Chinmay Jain is Director of Product, Driving Behavior at Waymo. He began his career as a business analyst at McKinsey & Company before joining Accel Partners, where he identified, sourced, and evaluated investing opportunities in consumer internet companies. Chinmay then started and ran his own company, String Wars, which provided automated online guitar lessons using sound recognition. Before joining Waymo, he served as a product manager at YouTube, where he worked on YouTube Movies & Shows and redesigned the platform’s creator-payment model.
In our conversation, Chinmay talks about the importance of having a proper evaluation system in place throughout an AI product’s ecosystem. He discusses when to focus on granular product metrics, e.g., for making improvements, versus when to focus on telling a more intuitive, big-picture story. Chinmay also shares how, in working on a cutting-edge product, there is no playbook and, as a result, his team has to rely on first-principles thinking.
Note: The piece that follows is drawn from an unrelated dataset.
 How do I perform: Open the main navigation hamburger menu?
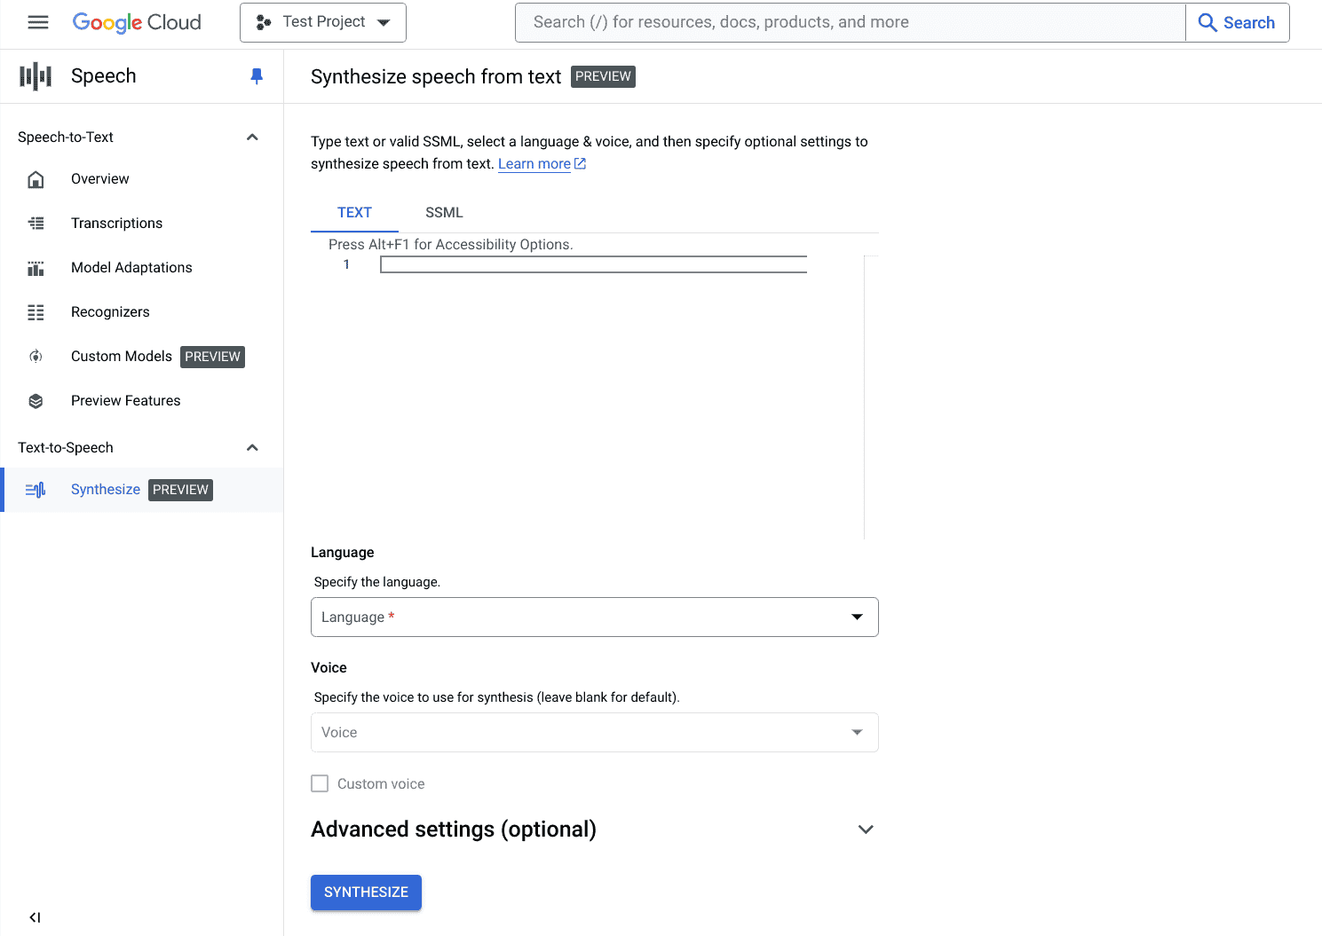click(x=38, y=22)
Considering and testing for tail cases
Just a couple of years ago, hardly anyone was talking about evaluations, but now, they seem to be top of mind for every AI company. Can you start by explaining what evaluations are?
Absolutely, and as you alluded to, it’s not like we didn’t have eval before. Eval is essentially asking, “Do I understand the behavior of the software or product that’s going to market, and do I have confidence in that understanding?” We always did evaluation, but it’s in focus now more than ever because of machine learning.
Machine learning is not as deterministic as traditional software, where you know what you’re expecting. You can fully control the context in which that works. But with machine learning systems like Waymo, you have to be very thoughtful and diligent, and need to have very detailed eval to understand how the system will perform.
Eval, in some sense, has become the main driver of product direction. For example, I was at YouTube before this, and one of the things I worked on was increasing the conversion of someone buying or renting a movie from the platform. We would run multiple experiments, test them out in the wild, and launch whichever worked better. In that sense, evaluation was constant but in the form of A/B tests.
In today’s world, that’s not always possible. Especially in the case of Waymo and other products out there, the downside of making a mistake is so high that we want to evaluate the system before it goes out to market. That’s why machine learning can be so different from traditional software.
As you mentioned, evaluating a Waymo car is a lot different than evaluating a product that sells more movies. Can you talk a little bit about the evaluation-first mindset at Waymo?
Almost everything that I talk about regarding Waymo applies to other AI agent products out there. Waymo is, in some sense, one of the first, especially in the physical world. But this also applies to the digital world. Making a mistake when an agent is buying something online, for example, also has downsides.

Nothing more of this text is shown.